The right way to do DevOps will be controversial in 2017.
And 2018. And 2020. And beyond.
The end of summer is when DevPro focuses on where the industry is headed. Part of the DevOps story is easy to tell: much of DevOps remains ill-defined and subjective. Provocateur Ted Dziuba labeled it a "scam" in 2011, many of his complaints remain valid now, and likely will be five years farther along. Commenters looking for simplistic answers will always deserve parody, and DevOps is ripe for the jabs of Randall Munroe about our eagerness to discard millions in assets, or mote-log confusion about how lightweight scalable asynchronous portable reliable computing truly is.
Grant for a moment that the industry is better about talking about wonderful DevOps improvements, than actually measuring them. Let's at least try to identify a few questions that deserve serious attention over the next year. Here are three of my candidates:
- How far left should testing and security shift in a particular organization at a particular time? Those are actually two different questions: the best focus for testing might, for instance, be earlier--more toward the development side--while security attends to operational matters. I emphasize: the immediate point is not to portray some DevOps ideal, but to figure out how to make the most progress in the next three months for a specific DevOps team with specific product commitments.

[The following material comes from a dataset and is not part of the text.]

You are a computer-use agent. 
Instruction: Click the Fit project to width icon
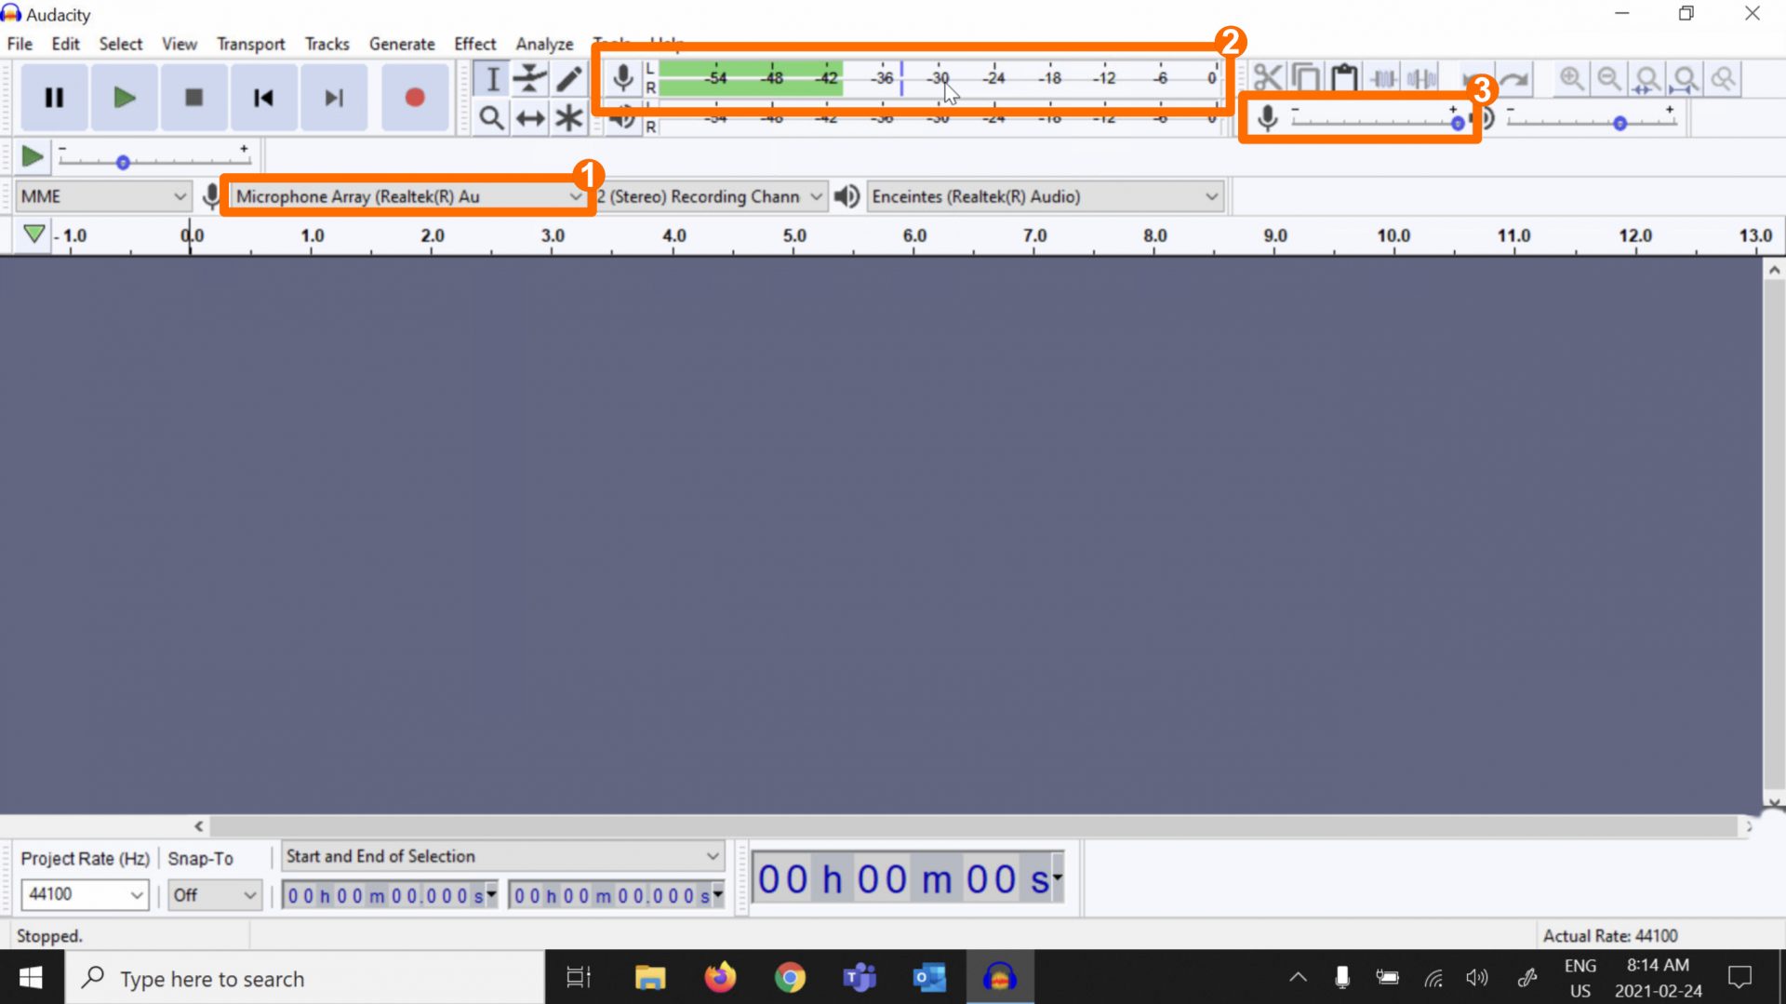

- Where in the organization is DevOps currently supported, and what will it take to extend that power base? I wrote last month about DevOps' potential for executive-level initiative; will that potential become real where you are?
- DevOps is all about business alignment. Does the organization know how simultaneously to nurture the distinct expertises of security, operations, quality control, and development, while also encouraging them to team up constructively?
We'll return to these questions in the coming months, with real-world examples of working code and action plans.